= Ugal =

Indonesian instrument

The ugal is an instrument in the Indonesian gamelan orchestra. It is a bronze metallophone played one handed with a small hammer, often in a dance-like manner. There are usually ten keys, giving a maximum range spanning about two octaves. Like the gangsa and gendèr, they are suspended over tuned bamboo resonators.

The ugal features mainly in gamelan gong kebyar, where it carries the central melody (pokok) of the piece. Sometimes it may give its melodic duty to the jublag, where it then takes over as the leader of a kotekan.

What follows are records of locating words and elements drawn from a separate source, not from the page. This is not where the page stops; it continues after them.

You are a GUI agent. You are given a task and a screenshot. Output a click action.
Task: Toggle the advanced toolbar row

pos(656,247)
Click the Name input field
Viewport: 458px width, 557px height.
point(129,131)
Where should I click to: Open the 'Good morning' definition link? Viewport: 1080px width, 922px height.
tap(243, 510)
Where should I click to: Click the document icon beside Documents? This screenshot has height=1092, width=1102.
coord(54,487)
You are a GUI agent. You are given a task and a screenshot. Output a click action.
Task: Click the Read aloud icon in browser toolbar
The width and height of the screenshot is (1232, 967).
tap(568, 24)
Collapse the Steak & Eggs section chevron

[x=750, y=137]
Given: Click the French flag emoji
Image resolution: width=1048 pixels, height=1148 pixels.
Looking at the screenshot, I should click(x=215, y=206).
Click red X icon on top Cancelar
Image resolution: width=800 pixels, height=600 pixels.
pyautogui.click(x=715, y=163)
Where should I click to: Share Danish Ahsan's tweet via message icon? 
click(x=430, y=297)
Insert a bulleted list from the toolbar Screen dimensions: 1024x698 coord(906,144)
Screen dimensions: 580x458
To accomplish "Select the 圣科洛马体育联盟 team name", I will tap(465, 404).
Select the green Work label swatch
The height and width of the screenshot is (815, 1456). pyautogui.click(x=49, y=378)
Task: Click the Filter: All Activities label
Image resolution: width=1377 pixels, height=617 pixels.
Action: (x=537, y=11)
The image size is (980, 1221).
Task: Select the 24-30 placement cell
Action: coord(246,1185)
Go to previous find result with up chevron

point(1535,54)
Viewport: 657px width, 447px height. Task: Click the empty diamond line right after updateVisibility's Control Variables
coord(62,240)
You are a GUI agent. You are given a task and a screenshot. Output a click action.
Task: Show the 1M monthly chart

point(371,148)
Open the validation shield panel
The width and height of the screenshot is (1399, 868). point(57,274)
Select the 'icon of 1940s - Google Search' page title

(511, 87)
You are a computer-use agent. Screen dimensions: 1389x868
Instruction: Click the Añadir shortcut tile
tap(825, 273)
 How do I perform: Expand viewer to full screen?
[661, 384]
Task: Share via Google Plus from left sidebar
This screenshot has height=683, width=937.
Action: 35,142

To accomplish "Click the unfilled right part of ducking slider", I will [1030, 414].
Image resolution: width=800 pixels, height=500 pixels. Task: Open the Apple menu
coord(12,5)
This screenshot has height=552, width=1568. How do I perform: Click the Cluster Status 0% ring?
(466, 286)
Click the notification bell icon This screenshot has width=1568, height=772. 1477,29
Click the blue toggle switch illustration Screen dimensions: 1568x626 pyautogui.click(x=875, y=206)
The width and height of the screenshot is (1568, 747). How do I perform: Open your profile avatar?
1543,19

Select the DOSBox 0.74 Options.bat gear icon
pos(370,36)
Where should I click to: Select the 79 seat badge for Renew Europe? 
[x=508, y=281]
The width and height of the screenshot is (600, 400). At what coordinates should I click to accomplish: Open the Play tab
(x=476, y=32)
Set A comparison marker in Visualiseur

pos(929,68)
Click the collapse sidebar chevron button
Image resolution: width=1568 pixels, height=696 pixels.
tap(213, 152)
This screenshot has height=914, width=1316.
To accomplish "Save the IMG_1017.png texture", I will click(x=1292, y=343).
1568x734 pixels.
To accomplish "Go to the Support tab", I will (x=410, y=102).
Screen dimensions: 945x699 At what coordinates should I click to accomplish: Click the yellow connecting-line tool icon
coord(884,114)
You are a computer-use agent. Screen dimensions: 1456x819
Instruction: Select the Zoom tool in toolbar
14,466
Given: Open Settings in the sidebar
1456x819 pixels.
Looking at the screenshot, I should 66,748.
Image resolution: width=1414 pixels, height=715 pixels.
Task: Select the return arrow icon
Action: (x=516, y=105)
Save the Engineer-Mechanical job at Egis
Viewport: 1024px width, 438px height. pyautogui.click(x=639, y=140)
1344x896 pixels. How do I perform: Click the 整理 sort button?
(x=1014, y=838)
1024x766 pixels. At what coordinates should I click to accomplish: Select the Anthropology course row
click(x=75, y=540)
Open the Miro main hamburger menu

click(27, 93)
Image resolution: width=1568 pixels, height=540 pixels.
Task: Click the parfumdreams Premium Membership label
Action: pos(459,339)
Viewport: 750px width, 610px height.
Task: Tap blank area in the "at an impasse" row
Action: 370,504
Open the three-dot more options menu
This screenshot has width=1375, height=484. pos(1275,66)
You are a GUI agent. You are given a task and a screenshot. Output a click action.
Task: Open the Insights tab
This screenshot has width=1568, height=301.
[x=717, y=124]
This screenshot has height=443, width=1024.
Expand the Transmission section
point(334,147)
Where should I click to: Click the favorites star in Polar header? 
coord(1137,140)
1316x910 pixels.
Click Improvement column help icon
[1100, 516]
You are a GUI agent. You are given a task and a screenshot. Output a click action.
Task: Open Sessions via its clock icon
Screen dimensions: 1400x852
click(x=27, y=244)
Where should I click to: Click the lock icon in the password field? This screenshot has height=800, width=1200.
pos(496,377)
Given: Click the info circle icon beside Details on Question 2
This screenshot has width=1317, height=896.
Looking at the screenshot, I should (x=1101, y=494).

There is often only one ugal in the kebyar ensemble, and it is usually deeper toned. It is played by one of the leaders of the ensemble. A second, higher toned ugal is sometimes used. The ugal is taller than the other gangsa, and the player sits on a short stool, so as to allow the player to cue the ensemble visually with ease.

The instrument also has 10 keys, with a range of two octaves, and is played with a hard wooden mallet, slightly larger than the other gangsa panguls and usually with additional ornamentations so the leader's sometimes theatrical cues actively catch the light. Its notes are an octave lower than those of the gangsa pemadé. The ugals play a combination of gangsa parts and cues, melodic solos, and the underlying melody with flourishes. The first, front ugal cues and plays elements of the polos interlocking gangsa part (the part that plays more often on the beat), and if there is a second ugal, it plays elements of the sangish part (gangsa notes more often off the beat).